You could figuratively say that Tom Moroney and his technology team swim in big data. For the deepwater technology deployment manager of crude oil and natural gas company Shell Upstream Americas, big data analytics is a very important part of his job to find ways to make the most of the business’s deepwater assets in North and South America.
Take a look at these number:
- 20,000 instruments taking well and platform measurements
- 6,000 calculations performed for each measurement, with measurements taken continuously throughout the day
- 300,000 calculations made each day
- 430 million data points collected each day
His team has been using predictive analytics tools for two years now to see ahead of events, identify patterns and head off problems before they occur. However, in a recent interview with writer and editor Beth Schultz, Moroney said one of his key challenges is to convince operational managers to act on the data his team provides them.

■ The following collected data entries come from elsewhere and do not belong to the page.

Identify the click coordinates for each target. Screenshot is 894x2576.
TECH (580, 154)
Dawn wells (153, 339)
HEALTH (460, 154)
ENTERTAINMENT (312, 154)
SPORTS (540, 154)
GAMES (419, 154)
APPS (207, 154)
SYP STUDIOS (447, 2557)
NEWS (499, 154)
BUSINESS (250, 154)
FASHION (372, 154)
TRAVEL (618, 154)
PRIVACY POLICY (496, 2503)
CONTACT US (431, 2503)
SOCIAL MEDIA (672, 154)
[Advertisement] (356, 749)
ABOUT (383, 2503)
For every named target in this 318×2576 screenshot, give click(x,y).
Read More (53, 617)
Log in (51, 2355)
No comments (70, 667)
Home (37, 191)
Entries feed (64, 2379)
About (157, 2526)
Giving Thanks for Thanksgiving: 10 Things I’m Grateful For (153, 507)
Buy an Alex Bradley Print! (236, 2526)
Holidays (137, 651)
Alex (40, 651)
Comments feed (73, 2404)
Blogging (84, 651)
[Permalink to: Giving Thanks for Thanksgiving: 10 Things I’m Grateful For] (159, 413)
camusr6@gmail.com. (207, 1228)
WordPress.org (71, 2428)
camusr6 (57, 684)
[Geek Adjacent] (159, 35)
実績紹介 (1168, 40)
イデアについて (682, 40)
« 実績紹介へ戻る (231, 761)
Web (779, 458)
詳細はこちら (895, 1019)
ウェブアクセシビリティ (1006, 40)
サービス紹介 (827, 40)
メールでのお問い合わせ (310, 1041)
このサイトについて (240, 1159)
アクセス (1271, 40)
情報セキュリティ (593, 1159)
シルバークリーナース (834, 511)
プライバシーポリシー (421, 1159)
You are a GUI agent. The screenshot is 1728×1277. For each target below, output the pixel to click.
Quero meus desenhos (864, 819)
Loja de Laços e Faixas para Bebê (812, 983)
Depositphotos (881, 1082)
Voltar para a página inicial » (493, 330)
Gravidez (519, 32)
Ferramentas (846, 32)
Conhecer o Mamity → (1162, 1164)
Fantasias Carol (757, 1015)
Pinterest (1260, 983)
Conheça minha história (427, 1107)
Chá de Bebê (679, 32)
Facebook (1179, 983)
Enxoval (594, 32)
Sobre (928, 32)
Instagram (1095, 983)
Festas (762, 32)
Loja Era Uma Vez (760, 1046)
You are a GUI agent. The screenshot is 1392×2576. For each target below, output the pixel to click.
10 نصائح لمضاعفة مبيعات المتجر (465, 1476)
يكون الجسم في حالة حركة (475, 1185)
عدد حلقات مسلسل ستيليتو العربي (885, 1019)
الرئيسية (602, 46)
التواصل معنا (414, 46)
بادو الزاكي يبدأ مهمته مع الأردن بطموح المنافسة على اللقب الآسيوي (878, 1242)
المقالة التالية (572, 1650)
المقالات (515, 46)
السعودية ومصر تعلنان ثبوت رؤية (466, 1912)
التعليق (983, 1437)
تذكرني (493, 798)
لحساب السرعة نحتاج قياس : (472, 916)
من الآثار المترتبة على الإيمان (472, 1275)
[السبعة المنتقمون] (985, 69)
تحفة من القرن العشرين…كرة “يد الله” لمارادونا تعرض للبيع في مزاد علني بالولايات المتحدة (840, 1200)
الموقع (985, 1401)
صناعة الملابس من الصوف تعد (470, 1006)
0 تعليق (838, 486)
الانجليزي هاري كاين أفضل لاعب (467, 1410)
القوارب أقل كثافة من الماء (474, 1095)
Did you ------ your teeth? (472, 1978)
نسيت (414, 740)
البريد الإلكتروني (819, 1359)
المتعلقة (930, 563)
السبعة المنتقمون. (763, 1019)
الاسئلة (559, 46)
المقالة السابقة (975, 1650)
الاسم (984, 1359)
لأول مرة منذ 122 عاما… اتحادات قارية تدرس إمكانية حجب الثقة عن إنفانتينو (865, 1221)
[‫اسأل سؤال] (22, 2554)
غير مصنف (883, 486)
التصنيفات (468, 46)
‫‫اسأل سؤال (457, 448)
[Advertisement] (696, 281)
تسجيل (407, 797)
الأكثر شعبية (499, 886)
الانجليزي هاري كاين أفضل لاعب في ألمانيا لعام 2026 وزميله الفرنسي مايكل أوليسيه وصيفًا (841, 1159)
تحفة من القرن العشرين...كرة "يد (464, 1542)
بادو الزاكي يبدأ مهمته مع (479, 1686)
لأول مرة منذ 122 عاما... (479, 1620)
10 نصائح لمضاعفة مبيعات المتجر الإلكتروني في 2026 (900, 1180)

He said engineers and operational managers are still reluctant to trust the models he provides. For instance, Moroney said, if they are told that there is a chance than in 10 to 20 hours an event in going to occur, managers are like to ask: “Is that a 100 per cent certainty of a 90 per cent certainty?”
He said he understands their caution because there are costs and potential risks in intervening. Intervention, Moroney said, could mean spending money on “increasing the amount of foamer sent downhole, but not knowing if it’s absolutely needed.”
There is also the fear of causing an unintended event.
Some managers, he said, would rather wait for something to happen before acting on it.
For Moroney and his team, patience is key when dealing with such situations.
There’s still a lot of learning needed for organizations to accept that insights provided statistics and analytics can create business benefits if they are acted on, he said.